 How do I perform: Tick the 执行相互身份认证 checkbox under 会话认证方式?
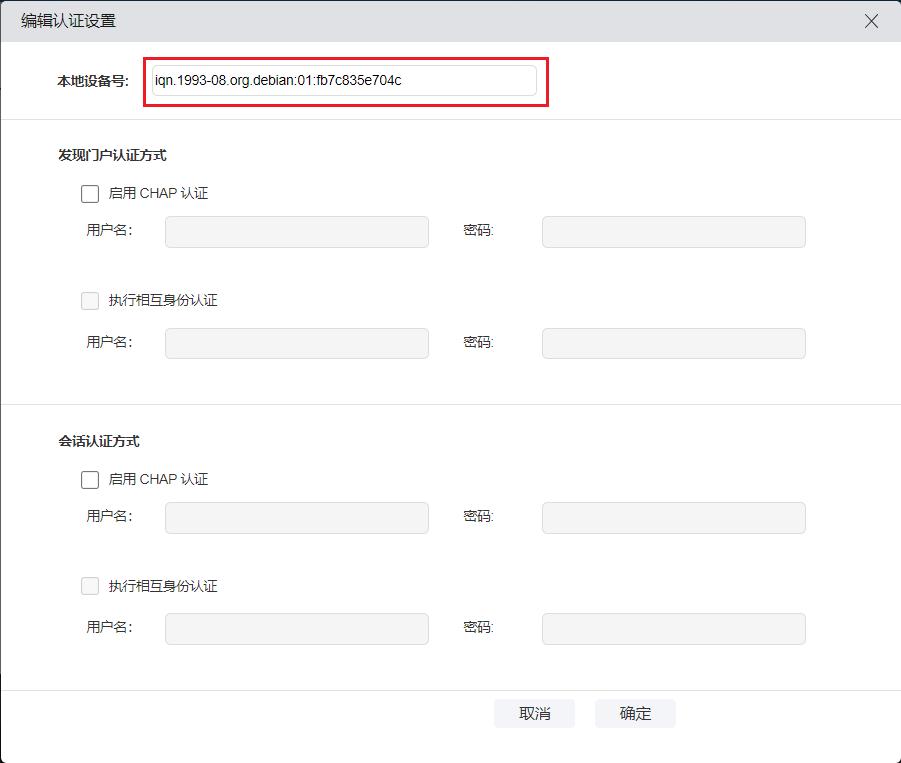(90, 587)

---

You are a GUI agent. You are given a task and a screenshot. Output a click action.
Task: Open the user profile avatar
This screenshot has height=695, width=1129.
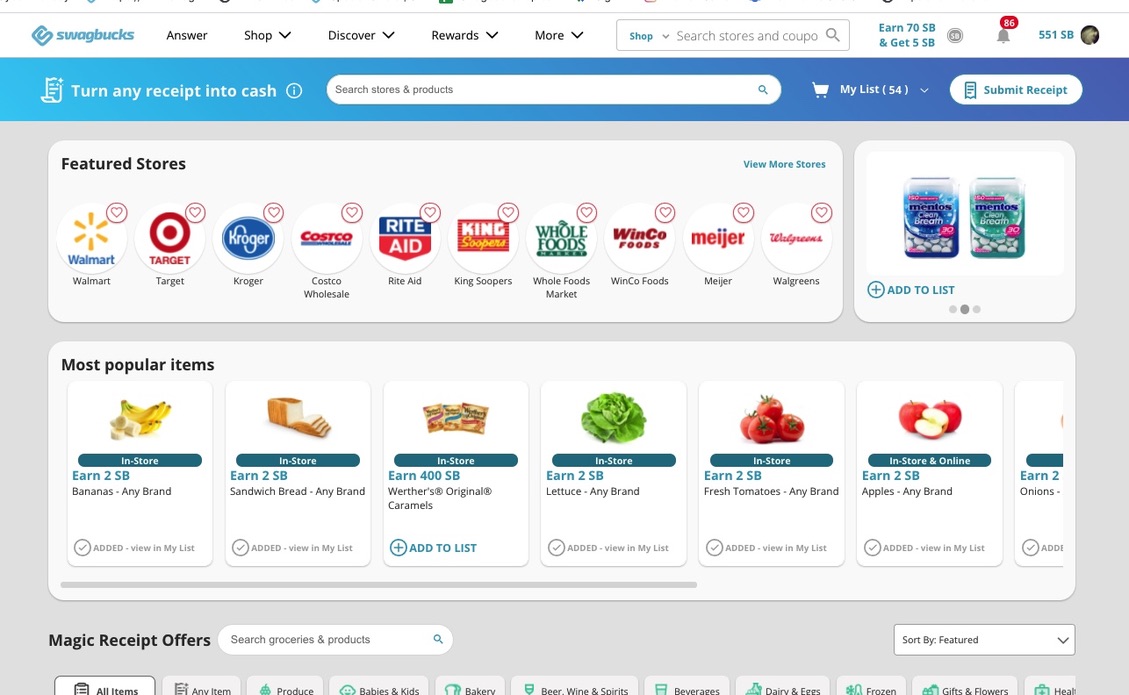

## Exercise description
From the entries above, print the lines beginning at the one with "You are a GUI" and stopping after the one with "This screenshot has height=695, width=1129.", exactly as written and with nothing else.

## Final answer
You are a GUI agent. You are given a task and a screenshot. Output a click action.
Task: Open the user profile avatar
This screenshot has height=695, width=1129.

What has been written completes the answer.